Which takes more energy to heat up: air or water? How about water versus metal or water versus another liquid like soda?

These questions and many others are related to a property of matter called specific heat. Specific heat is the amount of heat per unit of mass needed to raise a substance's temperature by one degree Celsius.

So it takes more energy to heat up water than air because water and air have different specific heats.

#### TL;DR (Too Long; Didn't Read)

Use the formula:

**Q = mcΔT**, also written **Q = mc(T - t _{0})**

to find the initial temperature (t_{0}) in a specific heat problem.

In fact, water has one of the highest specific heats of any "common" substance: It's 4.186 joule/gram °C. That's why water is so useful in moderating the temperature of machinery, human bodies and even the planet.

## Equation for Specific Heat

You can use the property of specific heat to find a substance's initial temperature.

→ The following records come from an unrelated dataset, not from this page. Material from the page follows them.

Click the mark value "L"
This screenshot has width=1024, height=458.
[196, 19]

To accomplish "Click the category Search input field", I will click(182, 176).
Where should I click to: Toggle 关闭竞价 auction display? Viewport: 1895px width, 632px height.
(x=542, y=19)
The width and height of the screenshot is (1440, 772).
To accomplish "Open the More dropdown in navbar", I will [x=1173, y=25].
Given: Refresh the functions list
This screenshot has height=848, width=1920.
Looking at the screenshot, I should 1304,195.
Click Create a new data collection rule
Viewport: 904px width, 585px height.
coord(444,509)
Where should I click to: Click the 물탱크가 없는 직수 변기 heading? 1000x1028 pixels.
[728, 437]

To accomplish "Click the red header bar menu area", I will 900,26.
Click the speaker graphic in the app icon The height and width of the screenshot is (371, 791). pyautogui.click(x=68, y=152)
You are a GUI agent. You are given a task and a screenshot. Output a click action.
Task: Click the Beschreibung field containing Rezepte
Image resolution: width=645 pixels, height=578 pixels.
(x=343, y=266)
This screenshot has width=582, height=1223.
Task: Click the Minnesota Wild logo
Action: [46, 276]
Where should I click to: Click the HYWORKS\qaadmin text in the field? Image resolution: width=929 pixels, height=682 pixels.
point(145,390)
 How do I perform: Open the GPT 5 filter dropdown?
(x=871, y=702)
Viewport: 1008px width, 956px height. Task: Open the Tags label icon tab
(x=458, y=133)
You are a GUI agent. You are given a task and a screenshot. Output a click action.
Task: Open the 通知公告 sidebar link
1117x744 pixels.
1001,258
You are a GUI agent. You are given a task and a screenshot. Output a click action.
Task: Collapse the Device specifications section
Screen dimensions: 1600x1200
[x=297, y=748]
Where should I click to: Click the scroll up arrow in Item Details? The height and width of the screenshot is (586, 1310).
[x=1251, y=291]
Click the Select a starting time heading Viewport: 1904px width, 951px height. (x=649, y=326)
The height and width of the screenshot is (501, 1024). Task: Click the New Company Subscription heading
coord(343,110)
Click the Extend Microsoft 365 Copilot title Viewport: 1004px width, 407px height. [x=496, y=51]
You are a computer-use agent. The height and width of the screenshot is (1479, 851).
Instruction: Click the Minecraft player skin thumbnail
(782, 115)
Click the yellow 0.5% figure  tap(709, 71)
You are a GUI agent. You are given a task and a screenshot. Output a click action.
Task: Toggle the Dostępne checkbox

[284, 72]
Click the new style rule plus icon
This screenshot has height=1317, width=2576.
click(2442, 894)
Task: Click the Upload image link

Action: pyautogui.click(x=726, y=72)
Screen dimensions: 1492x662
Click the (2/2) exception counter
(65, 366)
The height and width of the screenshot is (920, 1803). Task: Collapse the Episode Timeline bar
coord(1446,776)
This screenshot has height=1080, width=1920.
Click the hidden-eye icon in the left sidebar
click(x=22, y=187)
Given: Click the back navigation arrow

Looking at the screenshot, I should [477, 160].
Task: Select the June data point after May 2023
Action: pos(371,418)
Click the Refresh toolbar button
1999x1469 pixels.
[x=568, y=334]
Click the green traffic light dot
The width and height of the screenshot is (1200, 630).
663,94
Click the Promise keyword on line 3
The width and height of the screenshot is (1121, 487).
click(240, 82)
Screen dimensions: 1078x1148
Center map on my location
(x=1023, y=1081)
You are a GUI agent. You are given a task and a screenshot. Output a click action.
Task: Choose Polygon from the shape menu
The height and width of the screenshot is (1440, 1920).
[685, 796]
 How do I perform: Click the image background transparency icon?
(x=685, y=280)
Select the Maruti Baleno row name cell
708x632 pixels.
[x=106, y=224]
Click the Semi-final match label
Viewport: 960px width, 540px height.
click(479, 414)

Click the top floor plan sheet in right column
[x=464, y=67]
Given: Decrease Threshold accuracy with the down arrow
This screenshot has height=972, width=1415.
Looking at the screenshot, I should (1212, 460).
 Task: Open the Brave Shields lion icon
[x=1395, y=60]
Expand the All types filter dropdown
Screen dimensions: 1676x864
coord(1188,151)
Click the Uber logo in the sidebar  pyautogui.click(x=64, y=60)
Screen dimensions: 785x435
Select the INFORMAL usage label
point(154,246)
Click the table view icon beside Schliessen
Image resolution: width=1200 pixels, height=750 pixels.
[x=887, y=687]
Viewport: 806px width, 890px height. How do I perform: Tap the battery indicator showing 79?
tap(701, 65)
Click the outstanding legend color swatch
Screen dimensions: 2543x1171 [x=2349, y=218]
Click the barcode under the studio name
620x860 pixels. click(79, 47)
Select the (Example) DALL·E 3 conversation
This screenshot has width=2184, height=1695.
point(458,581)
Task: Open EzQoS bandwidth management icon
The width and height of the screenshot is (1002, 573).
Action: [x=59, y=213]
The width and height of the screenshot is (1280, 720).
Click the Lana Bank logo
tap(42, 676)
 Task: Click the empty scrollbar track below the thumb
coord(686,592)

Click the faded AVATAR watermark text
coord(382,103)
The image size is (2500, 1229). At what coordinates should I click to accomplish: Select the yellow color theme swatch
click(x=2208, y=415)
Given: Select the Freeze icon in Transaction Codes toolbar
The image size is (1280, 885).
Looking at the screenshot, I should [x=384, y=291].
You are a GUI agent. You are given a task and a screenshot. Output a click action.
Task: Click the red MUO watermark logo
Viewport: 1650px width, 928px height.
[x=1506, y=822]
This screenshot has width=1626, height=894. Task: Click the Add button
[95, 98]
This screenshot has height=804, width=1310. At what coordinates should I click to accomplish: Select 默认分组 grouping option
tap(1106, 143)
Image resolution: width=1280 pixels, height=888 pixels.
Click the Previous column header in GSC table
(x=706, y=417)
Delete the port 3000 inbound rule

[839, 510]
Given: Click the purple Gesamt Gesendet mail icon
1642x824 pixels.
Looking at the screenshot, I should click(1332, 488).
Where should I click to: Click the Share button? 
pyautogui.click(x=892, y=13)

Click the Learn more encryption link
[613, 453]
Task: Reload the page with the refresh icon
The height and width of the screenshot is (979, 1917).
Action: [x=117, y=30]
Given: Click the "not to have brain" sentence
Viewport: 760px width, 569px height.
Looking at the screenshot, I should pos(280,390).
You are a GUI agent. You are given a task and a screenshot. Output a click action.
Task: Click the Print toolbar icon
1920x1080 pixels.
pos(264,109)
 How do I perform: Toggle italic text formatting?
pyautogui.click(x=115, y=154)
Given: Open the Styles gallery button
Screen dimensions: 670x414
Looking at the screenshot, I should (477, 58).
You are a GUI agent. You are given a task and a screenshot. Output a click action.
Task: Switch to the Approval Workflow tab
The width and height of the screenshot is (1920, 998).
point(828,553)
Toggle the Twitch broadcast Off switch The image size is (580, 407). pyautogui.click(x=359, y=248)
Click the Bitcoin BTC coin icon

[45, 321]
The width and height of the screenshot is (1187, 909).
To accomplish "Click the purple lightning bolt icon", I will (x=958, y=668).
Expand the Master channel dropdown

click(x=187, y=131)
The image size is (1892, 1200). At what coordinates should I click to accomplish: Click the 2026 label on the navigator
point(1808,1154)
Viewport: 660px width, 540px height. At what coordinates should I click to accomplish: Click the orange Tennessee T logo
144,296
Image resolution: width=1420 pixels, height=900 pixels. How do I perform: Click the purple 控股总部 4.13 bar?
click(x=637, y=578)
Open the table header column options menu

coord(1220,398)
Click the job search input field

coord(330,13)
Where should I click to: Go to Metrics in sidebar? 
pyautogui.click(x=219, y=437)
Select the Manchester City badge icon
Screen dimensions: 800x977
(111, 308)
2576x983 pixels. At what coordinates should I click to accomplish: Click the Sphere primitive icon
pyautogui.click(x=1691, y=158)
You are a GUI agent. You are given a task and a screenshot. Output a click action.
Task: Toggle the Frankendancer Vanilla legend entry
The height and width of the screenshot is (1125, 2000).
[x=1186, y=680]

The equation for specific heat is usually written:

**Q = mcΔT**

where Q is the amount of heat energy added, m is the substance's mass, c is specific heat, a constant, and ΔT means "change in temperature."

Make sure your units of measurement match the units used in the specific heat constant! For example, sometimes the specific heat may use Celsius. Other times, you'll get the SI unit for temperature, which is Kelvin. In these cases, the units for specific heat will either be Joules/gram °C or else Joules/gram K. The same could happen with grams versus kilograms for the mass, or Joules to Bmu for energy. Be sure to check the units and make any conversions needed before you get started.

## Using Specific Heat to Find Initial Temperature

ΔT can also be written (T - t_{0}), or a substance's new temperature minus its initial temperature. So another way to write the equation for specific heat is:

**Q = mc(T - t _{0})**

So this rewritten form of the equation makes it simple to find initial temperature. You can plug in all the other values that you're given, then solve for t_{0}.

For example: Say you add 75.0 Joules of energy to 2.0 grams of water, raising its temperature to 87 °C. Water's specific heat is 4.184 ^{} Joules/gram °C. What was the initial temperature of the water?

Plug the given values into your equation:

75.o J = 2.0 g x (4.184 J/g°C) x (87 °C - t_{0}).

Simplify:

75.o J = 8.368 J/°C x (87 °C - t_{0}).

8.96 °C = (87 °C - t_{0})

78°C = t_{0}.

## Specific Heat and Phase Changes

There's one important exception to keep in mind. The specific heat equation doesn't work during a phase change, for example, from a liquid to a gas or a solid to a liquid. That's because all the extra energy that's being pumped in is being used for the phase change, not for increasing the temperature. So the temperature stays flat during that period, throwing off the relationship between energy, temperature and specific heat in that situation.